A ex-servidora Marlene Ferraz de Arruda foi condenada por improbidade administrativa após investigação apontar que ela utilizou o cargo de chefia no setor de aposentados e pensionistas para inserir dados falsos no sistema do Governo do Estado. O objetivo seria criar um servidor inexistente e liberar pagamentos indevidos de aposentadoria e pensão vitalícia.
Segundo o processo, após registrar o suposto servidor fantasma, Marlene também incluiu informações sobre a morte fictícia dele para permitir a concessão de pensão vitalícia a Maria Aparecida da Cunha. Os valores eram sacados e entregues a Lenine Lauro Padilha de Arruda, apontado como integrante do esquema.
Os envolvidos foram condenados em 2009 ao ressarcimento de R$ 1,1 milhão aos cofres públicos, além da suspensão dos direitos políticos, pagamento de multa civil e proibição de contratar com o poder público. Com atualização monetária, o débito atualmente chega a R$ 3,8 milhões.
Durante o cumprimento da sentença, a Justiça determinou a penhora de 30% dos vencimentos de Marlene junto à Prefeitura de Santo Antônio do Leverger, onde ela atua atualmente. O município só cumpriu a ordem após sucessivas notificações judiciais.

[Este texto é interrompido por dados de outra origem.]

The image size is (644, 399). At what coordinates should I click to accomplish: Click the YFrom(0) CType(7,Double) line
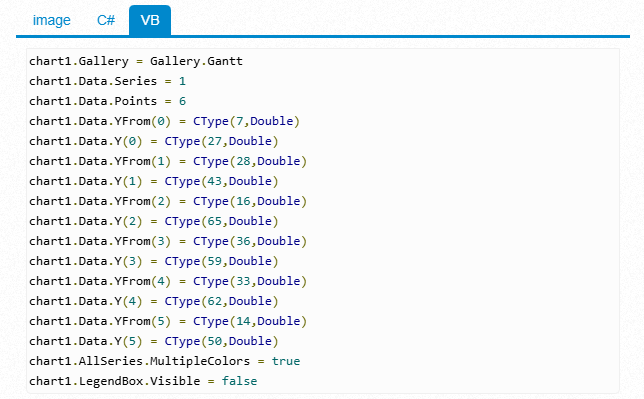pyautogui.click(x=164, y=121)
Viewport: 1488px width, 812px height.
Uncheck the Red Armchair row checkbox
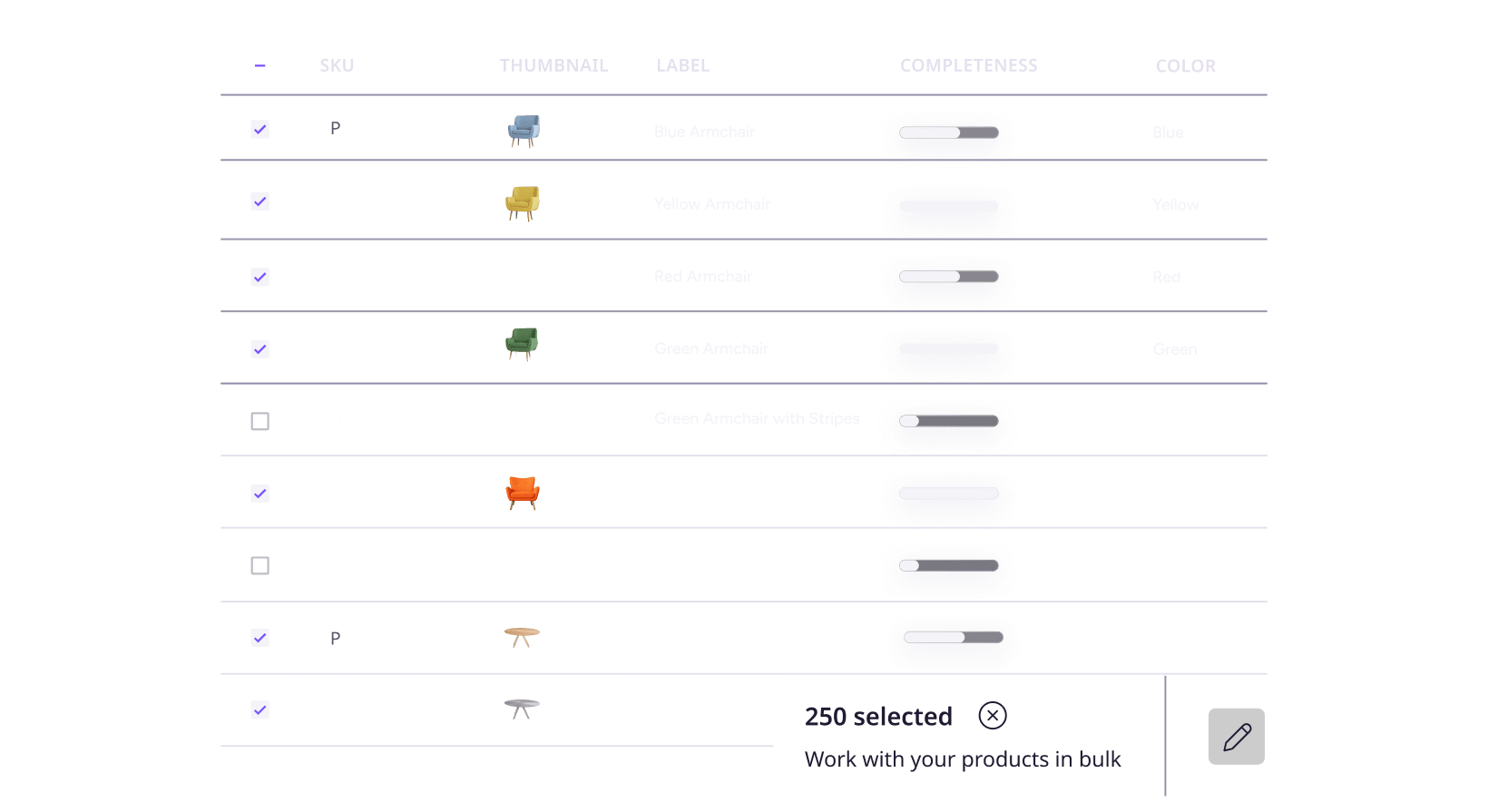(x=259, y=277)
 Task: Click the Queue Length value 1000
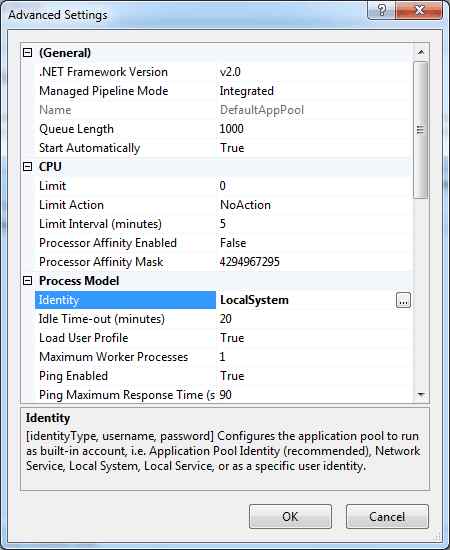point(231,129)
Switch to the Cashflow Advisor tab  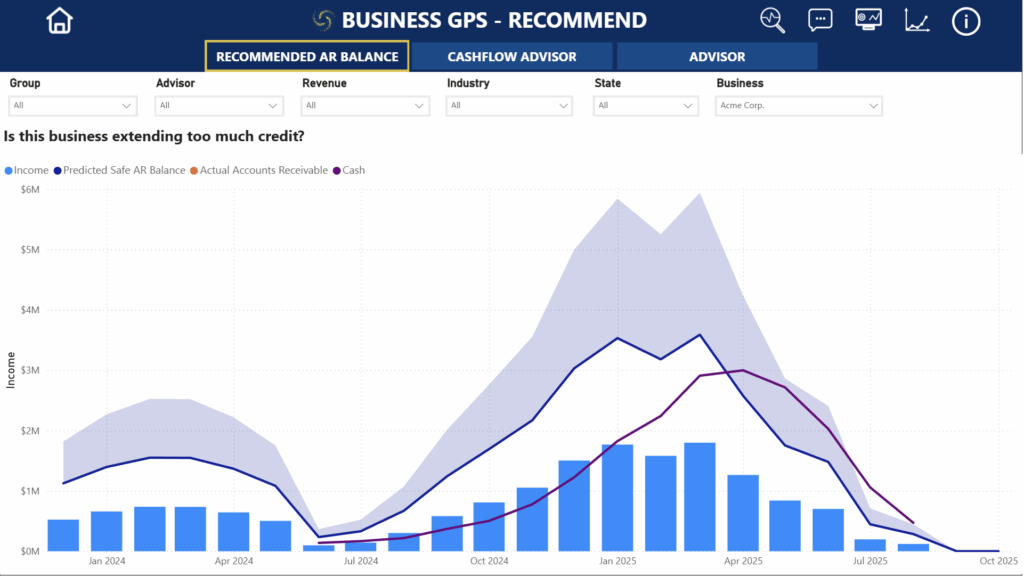pyautogui.click(x=512, y=57)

Conforme os autos, são descontados mensalmente cerca de R$ 793 dos salários da ex-servidora. A Justiça informou ainda que não foram localizados outros bens passíveis de bloqueio para quitação da dívida.
Em relação ao outro condenado, Lenine Lauro Padilha de Arruda, o processo já havia sido suspenso anteriormente devido à ausência de patrimônio encontrado pela Justiça.
O magistrado decidiu manter o processo suspenso, mas autorizou o acompanhamento periódico do caso para eventual retomada caso surjam novos bens ou medidas de execução.
A defesa de Marlene pediu a regularização de atos processuais relacionados à penhora e aos descontos mensais. O juiz reconheceu falha na publicação de uma das decisões e determinou nova citação da ex-servidora, mas manteve inalteradas as demais determinações judiciais.